◆ **Extract to read**:
______
Report on Other Legal and Regulatory Requirements

1. As required by ‘the Companies (Auditors' Report) Order, 2020 (“the Order”), issued by the Central Government of India in terms of sub¬
section (11) of section 143 of the Act, we give in the “
Annexure A” a statement on the matters specified in paragraphs 3 and 4 of the
Order, to the extent applicable.

2. As required by section 143(3) of the Act, we report that :

a) We have sought & obtained all the information and explanations, which to the best of our knowledge and belief were necessary for
the purposes of our audit.

b) In our opinion, proper books of account as required by law have been kept by the company so far as appears from our examination
of those books.

c) The Balance sheet, statement of Profit & Loss (including other comprehensive income), the statement of Changes in equity and the
statement of Cash Flow dealt with by this report are in agreement with the relevant books of account.

d) In our opinion, the aforesaid financial statements comply with the Indian Accounting Standards prescribed under Section 133 of the
Act read with Companies (Indian Accounting Standard) Rules 2016

e) On the basis of the written representation received from the directors as on 31st March 2024 taken on record by Board of Directors,
none of the director is disqualified as on 31st March 2024 from being appointed as a director in terms of section 164(2) of the
Companies Act, 2013.

f) With respect to the adequacy of the internal financial control over financial reporting of the Company and the operating effectiveness
of such controls, refer to our separate Report in “
Annexure B”. Our report expresses an unmodified opinion on the adequacy and
operating effectiveness of the Company's internal financial controls over financial reporting.

g) With respect to the other matters to be included in the Auditor's report in accordance with the requirements of section 197(16) of the
Act, as amended, in our opinion, the managerial remuneration for the year ended 31st March 2024 has been paid/ provided by the
Company to its directors in accordance with the provisions of Section 197 read with Schedule V to the Act;

h) With respect to other matters to be included in the Auditors' Report in accordance with Rule 11 of the Companies (Audit and
Auditors) Rules, 2014, in our opinion and to the best of our information and according to the explanations given to us:

i) The company has disclosed pending litigations which would impact on its financial statements.

ii) The company did not have any long-term contracts including derivative contracts for which there were any material foreseeable
losses.

iii) There were no amounts required to be transferred to the Investor Education and Protection Fund by the company.
______
◆ **Source excerpt**:
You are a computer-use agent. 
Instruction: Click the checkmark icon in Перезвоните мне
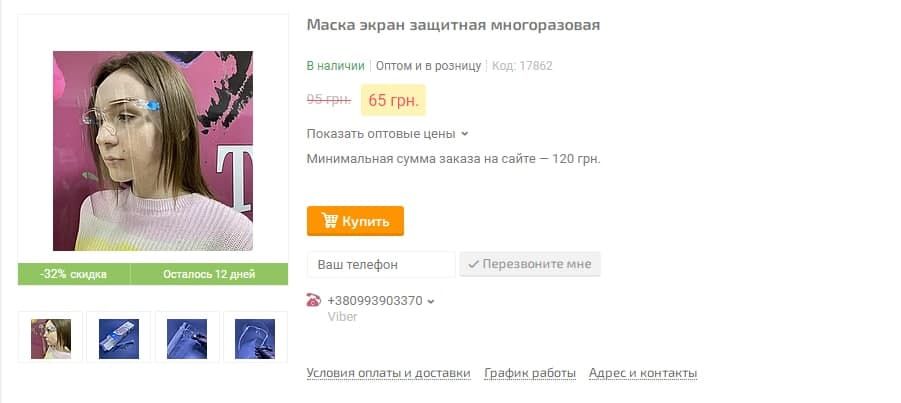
______
◆ **Jobs**:
A - Reproduce the portion of the auditor's report starting at "2. As required" and ending at "books of account.".
B - In the auditor's report, what kind of opinion does the separate report in Annexure B express on the Company's internal financial controls over financial reporting?
C - Write what comes next in the auditor's report, picking up after its final sentence.
The listing plays no part in this work.

◆ **Answers in order**:
A -
2. As required by section 143(3) of the Act, we report that :

a) We have sought & obtained all the information and explanations, which to the best of our knowledge and belief were necessary for
the purposes of our audit.

b) In our opinion, proper books of account as required by law have been kept by the company so far as appears from our examination
of those books.

c) The Balance sheet, statement of Profit & Loss (including other comprehensive income), the statement of Changes in equity and the
statement of Cash Flow dealt with by this report are in agreement with the relevant books of account.

B - An unmodified opinion.

C -
iv) (a) The Management has represented that, to the best of its knowledge and belief, no funds (which are material either

individually or in the aggregate) have been advanced or loaned or invested (either from borrowed funds or share premium
or any other sources or kind of funds) by the Company to or in any other person or entity, including foreign entity
(“Intermediaries”), with the understanding, whether recorded in writing or otherwise, that the Intermediary shall, whether,
directly or indirectly lend or invest in other persons or entities identified in any manner whatsoever by or on behalf of the
Company (“Ultimate Beneficiaries”) or provide any guarantee, security or the like on behalf of the Ultimate Beneficiaries;

(b) the Management has represented, that, to the best of its knowledge and belief, no funds (which are material either
individually or in the aggregate) have been received by the Company from any person or entity, including foreign entity
(“Funding Parties”), with the understanding, whether recorded in writing or otherwise, that the Company shall, whether,
directly or indirectly, lend or invest in other persons or entities identified in any manner whatsoever by or on behalf of the
Funding Party (“Ultimate Beneficiaries”) or provide any guarantee, security or the like on behalf of the Ultimate Beneficiaries;

(c) Based on the audit procedures that have been considered reasonable and appropriate in the circumstances, nothing has
come to our notice that has caused us to believe that the representations under sub-clause (i) and (ii) of Rule 11(e), as
provided under (a) and (b) above, contain any material misstatement.

v) No dividend is declared or paid during the year by the company.

vi) Based on our examination which included test checks, the Company, in respect of financial year commencing on 1st April,2023,
has used an accounting software for maintaining books of account which has a feature of recording audit trail (edit log) facility
and the same has been operated throughout the year for all relevant transactions recorded in the software. Further, during the
course of our audit, we did not come across any instance of audit trail feature being tampered with.

As proviso to Rule 3(1) of the Companies (Accounts) Rules, 2014 is applicable from April 1,2023, reporting under Rule 11(g)
of the Companies (Audit and Auditors) Rules, 2014 on preservation of audit trail as per the statutory requirements for record
retention is not applicable for the financial year ended March 31,2024.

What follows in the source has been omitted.